Dataset records: Begin
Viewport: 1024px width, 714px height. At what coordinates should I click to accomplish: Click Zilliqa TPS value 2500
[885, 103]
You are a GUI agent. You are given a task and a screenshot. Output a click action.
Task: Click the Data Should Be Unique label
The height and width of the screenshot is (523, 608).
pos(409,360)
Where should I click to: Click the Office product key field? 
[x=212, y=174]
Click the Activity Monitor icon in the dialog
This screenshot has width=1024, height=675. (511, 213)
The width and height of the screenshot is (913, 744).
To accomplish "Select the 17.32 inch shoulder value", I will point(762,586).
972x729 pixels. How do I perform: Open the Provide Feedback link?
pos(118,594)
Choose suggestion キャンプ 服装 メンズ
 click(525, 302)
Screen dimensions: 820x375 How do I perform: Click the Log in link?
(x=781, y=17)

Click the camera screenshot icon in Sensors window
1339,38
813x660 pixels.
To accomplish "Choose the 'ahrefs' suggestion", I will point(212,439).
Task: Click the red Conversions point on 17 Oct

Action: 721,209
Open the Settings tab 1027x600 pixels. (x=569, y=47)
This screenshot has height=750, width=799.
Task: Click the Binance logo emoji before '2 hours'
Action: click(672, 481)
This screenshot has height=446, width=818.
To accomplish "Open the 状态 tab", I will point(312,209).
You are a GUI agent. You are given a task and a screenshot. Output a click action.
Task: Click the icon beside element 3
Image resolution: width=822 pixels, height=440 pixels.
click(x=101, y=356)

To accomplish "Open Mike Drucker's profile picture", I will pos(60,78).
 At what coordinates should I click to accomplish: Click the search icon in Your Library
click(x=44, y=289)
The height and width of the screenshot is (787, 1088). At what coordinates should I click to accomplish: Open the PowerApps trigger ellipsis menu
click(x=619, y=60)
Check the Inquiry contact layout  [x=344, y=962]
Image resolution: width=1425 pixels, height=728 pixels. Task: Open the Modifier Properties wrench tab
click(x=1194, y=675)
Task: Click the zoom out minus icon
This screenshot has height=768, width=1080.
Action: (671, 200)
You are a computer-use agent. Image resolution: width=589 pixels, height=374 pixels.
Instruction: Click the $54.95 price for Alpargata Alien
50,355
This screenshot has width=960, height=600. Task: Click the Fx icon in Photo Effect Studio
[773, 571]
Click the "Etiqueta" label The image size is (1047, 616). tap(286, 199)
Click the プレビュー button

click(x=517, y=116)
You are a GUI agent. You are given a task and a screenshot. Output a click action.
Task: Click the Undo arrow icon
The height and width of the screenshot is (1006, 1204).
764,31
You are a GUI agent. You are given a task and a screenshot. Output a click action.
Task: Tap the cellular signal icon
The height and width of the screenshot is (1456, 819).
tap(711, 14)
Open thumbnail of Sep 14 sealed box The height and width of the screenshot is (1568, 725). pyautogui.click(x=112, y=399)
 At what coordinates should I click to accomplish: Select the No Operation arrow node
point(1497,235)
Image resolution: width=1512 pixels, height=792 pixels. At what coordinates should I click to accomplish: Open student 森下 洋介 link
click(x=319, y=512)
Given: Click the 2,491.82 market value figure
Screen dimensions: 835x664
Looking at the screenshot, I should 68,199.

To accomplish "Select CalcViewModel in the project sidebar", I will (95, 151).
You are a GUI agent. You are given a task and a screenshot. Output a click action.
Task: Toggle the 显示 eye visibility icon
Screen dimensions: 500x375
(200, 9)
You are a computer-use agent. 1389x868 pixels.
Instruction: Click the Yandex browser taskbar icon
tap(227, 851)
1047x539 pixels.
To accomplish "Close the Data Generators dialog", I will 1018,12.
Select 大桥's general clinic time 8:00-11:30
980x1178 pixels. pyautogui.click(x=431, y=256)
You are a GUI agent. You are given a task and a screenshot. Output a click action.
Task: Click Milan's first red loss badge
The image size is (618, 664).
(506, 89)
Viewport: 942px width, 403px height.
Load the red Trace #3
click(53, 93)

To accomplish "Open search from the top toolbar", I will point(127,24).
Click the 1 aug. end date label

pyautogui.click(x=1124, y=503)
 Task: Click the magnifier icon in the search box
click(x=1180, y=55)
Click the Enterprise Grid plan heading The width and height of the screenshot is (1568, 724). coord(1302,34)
Dataset records: End
§ Action item
Look over the records above and filter for each line with the word "computer".

§ Response to the exercise
You are a computer-use agent. Image resolution: width=589 pixels, height=374 pixels.
You are a computer-use agent. 1389x868 pixels.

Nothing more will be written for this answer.